Where the listing below reaches the line containing "Viewport: 2012px width, 1342px", start writing out lines exactly, and stop once the line containing "You are a computer-use agent. Image resolution: width=1064" has been written.
* * * *
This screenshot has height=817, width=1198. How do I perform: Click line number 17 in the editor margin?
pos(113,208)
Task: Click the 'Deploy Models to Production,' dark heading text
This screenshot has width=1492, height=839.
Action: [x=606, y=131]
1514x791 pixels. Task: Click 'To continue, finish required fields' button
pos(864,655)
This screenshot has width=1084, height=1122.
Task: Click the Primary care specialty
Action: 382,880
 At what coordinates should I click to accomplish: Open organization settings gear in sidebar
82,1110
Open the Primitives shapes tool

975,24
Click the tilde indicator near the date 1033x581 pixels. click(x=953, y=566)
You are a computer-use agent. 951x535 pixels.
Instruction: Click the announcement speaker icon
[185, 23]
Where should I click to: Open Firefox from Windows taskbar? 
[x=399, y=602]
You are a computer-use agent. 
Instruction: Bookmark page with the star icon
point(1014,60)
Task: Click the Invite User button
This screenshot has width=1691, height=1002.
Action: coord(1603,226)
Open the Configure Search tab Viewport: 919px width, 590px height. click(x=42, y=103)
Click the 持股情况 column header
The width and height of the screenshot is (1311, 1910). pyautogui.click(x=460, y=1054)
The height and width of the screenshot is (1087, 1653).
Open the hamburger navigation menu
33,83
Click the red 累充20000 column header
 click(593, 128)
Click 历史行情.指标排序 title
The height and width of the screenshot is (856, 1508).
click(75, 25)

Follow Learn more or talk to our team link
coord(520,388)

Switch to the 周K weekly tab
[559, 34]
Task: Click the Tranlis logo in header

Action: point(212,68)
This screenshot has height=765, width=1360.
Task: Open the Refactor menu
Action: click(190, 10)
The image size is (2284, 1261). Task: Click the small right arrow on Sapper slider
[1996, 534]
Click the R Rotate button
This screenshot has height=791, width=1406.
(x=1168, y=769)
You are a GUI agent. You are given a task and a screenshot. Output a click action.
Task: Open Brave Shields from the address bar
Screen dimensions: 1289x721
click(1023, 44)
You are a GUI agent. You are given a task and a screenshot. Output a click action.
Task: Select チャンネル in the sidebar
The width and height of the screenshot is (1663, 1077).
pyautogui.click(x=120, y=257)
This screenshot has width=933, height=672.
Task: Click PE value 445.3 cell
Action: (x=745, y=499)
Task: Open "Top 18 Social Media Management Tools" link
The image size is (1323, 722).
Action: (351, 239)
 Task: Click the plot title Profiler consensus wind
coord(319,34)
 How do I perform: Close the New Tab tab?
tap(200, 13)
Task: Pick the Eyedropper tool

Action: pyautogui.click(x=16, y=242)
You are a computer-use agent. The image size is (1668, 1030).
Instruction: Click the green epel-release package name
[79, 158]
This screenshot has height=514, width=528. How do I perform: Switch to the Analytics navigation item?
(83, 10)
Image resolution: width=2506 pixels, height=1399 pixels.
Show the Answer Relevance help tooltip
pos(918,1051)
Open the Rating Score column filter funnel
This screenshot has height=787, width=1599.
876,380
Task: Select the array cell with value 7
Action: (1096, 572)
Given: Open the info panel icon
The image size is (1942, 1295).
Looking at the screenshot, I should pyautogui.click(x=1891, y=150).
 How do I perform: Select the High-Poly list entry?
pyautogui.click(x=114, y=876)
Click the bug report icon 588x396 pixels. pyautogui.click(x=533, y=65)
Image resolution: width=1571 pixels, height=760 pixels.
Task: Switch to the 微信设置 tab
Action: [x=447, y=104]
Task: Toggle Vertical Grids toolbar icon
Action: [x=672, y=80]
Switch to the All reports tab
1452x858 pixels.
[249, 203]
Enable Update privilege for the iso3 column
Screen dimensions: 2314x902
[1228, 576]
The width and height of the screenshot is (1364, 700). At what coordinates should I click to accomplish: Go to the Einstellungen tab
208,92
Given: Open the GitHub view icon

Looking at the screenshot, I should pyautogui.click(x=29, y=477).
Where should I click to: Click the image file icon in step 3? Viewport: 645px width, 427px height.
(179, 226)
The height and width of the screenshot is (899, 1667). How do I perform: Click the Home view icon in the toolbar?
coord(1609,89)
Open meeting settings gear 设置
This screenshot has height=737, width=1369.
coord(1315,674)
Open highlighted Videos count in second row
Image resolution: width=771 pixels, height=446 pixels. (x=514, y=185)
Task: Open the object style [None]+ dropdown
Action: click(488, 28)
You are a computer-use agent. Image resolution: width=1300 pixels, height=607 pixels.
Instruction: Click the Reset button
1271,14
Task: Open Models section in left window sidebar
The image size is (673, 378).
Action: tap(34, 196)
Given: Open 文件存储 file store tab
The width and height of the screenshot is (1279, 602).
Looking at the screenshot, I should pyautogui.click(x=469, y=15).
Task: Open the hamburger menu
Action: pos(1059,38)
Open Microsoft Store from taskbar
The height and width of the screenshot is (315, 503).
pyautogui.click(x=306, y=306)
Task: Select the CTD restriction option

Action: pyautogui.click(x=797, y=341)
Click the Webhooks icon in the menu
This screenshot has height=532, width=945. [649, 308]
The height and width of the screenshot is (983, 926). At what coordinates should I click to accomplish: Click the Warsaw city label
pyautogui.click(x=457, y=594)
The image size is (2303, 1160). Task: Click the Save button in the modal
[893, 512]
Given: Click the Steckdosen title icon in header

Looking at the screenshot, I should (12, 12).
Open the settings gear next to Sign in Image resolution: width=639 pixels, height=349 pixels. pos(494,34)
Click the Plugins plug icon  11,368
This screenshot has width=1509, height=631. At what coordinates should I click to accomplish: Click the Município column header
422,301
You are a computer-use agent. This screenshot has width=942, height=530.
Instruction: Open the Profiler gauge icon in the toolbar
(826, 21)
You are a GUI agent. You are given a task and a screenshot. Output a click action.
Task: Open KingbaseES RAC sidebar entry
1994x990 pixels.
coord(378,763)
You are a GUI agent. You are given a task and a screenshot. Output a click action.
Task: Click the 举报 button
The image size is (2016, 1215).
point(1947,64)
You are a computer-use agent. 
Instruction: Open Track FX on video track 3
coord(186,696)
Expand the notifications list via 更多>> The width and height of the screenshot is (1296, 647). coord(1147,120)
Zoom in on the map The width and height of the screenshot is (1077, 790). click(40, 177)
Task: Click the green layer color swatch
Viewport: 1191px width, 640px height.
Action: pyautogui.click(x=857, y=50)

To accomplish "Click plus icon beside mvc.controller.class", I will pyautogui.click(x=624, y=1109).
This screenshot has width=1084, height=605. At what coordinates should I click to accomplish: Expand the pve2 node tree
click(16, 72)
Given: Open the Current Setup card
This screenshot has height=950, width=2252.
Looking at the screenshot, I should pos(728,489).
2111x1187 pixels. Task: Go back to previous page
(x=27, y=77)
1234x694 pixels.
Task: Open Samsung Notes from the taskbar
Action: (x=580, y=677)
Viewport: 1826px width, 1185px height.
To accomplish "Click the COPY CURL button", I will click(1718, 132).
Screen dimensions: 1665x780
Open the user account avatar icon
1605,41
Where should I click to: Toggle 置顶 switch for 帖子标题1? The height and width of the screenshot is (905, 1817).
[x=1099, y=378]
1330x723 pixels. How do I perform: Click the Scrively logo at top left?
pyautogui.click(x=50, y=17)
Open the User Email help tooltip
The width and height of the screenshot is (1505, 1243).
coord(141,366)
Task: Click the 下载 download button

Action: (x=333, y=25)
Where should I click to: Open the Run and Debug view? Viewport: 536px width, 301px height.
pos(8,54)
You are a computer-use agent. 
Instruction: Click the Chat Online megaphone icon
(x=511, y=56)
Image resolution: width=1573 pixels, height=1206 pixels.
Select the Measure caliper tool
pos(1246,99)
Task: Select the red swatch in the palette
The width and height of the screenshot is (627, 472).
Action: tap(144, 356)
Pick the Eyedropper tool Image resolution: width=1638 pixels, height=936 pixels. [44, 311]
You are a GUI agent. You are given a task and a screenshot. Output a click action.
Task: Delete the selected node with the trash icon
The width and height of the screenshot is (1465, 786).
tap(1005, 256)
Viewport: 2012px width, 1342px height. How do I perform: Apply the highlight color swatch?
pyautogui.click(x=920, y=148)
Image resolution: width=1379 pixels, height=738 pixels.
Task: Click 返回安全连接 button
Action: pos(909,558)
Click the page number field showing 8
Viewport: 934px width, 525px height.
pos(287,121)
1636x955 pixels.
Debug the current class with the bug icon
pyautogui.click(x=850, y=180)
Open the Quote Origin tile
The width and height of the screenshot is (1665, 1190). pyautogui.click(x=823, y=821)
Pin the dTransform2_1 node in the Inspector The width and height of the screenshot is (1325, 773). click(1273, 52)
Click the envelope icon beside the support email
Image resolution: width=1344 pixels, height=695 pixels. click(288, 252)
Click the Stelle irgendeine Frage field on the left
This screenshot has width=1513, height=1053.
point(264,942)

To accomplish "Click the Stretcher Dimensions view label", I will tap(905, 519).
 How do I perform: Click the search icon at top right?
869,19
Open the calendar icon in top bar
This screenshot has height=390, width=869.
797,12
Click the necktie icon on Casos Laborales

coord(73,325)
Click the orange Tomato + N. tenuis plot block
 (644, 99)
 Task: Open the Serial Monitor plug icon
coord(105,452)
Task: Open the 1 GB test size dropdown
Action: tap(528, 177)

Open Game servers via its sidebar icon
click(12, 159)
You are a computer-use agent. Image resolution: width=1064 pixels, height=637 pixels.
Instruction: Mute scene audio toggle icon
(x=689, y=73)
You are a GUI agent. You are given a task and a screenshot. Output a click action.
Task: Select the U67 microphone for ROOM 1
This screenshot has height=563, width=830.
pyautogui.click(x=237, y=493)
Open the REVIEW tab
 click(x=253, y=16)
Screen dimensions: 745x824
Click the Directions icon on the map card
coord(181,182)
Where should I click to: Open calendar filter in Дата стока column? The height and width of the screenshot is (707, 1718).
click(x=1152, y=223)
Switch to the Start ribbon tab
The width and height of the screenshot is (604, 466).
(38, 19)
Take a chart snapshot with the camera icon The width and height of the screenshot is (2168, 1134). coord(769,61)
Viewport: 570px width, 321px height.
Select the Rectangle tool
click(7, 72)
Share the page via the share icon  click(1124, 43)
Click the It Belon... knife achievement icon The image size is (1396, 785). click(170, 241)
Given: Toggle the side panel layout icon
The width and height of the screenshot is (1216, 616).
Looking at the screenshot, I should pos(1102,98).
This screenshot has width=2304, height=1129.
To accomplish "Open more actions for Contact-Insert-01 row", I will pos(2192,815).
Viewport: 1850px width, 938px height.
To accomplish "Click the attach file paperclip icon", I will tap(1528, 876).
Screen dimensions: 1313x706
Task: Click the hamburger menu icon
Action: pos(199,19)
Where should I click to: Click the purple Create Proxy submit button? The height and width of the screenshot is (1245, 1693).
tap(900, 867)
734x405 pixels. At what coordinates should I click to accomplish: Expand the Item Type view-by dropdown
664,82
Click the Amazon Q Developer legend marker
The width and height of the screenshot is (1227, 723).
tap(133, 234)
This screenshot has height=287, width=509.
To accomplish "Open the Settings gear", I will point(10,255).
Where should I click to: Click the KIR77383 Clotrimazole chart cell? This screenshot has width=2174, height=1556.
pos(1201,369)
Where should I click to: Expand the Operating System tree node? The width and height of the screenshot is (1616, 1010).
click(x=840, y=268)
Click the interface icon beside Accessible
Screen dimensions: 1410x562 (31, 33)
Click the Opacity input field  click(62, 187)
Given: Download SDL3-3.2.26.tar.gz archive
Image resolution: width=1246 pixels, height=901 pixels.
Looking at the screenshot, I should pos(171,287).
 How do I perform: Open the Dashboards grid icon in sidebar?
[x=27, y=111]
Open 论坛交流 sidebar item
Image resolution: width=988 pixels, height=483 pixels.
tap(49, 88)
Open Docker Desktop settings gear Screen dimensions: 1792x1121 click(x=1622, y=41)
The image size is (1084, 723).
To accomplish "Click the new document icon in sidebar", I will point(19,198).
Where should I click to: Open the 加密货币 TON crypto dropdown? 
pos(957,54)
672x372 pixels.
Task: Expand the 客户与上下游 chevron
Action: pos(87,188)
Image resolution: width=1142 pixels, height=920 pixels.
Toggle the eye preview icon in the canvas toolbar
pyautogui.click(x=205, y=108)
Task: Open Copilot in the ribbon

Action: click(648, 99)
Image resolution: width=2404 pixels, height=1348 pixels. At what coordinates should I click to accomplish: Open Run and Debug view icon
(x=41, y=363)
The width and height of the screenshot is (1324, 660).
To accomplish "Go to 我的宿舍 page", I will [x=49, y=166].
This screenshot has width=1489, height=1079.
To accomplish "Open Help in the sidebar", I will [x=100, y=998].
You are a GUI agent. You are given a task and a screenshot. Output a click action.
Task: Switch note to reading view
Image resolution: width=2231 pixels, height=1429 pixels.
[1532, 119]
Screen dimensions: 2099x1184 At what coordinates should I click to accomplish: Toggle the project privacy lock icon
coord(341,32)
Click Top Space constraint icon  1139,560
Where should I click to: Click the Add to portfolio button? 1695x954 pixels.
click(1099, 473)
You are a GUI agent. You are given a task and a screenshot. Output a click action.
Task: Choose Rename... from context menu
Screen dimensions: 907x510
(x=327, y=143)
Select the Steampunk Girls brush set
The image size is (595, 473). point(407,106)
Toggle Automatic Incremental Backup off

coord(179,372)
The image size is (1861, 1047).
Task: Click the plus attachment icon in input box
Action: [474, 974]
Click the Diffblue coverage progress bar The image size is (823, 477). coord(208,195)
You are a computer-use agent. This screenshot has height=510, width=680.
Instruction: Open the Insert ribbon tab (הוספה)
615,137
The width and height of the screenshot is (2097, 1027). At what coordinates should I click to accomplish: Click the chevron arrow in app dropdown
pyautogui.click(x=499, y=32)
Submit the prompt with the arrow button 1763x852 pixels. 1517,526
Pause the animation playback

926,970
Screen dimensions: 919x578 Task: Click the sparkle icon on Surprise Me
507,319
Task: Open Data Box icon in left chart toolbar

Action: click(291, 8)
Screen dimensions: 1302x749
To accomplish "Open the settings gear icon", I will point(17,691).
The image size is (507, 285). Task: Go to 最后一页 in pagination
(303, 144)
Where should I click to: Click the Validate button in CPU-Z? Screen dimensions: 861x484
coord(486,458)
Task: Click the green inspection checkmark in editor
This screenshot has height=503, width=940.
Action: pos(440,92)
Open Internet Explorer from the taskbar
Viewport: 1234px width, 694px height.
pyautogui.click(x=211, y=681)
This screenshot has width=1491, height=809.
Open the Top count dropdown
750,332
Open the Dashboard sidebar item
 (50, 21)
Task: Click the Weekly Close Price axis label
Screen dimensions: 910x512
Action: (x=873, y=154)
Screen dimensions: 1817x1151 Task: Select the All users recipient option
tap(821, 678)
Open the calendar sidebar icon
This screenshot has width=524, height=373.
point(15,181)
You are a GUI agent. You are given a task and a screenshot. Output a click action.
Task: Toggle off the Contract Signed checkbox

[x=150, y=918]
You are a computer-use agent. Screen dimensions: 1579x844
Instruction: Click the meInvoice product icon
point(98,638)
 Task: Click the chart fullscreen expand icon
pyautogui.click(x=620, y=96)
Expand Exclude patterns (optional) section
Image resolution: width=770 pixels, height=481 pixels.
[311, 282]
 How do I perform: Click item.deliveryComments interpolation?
* * * *
Task answer =
Viewport: 2012px width, 1342px height. How do I perform: Apply the highlight color swatch?
pyautogui.click(x=920, y=148)
Image resolution: width=1379 pixels, height=738 pixels.
Task: Click 返回安全连接 button
Action: pos(909,558)
Click the page number field showing 8
Viewport: 934px width, 525px height.
pos(287,121)
1636x955 pixels.
Debug the current class with the bug icon
pyautogui.click(x=850, y=180)
Open the Quote Origin tile
The width and height of the screenshot is (1665, 1190). pyautogui.click(x=823, y=821)
Pin the dTransform2_1 node in the Inspector The width and height of the screenshot is (1325, 773). click(1273, 52)
Click the envelope icon beside the support email
Image resolution: width=1344 pixels, height=695 pixels. click(288, 252)
Click the Stelle irgendeine Frage field on the left
This screenshot has width=1513, height=1053.
point(264,942)

To accomplish "Click the Stretcher Dimensions view label", I will tap(905, 519).
 How do I perform: Click the search icon at top right?
869,19
Open the calendar icon in top bar
This screenshot has height=390, width=869.
797,12
Click the necktie icon on Casos Laborales

coord(73,325)
Click the orange Tomato + N. tenuis plot block
 (644, 99)
 Task: Open the Serial Monitor plug icon
coord(105,452)
Task: Open the 1 GB test size dropdown
Action: tap(528, 177)

Open Game servers via its sidebar icon
click(12, 159)
You are a computer-use agent. Image resolution: width=1064 pixels, height=637 pixels.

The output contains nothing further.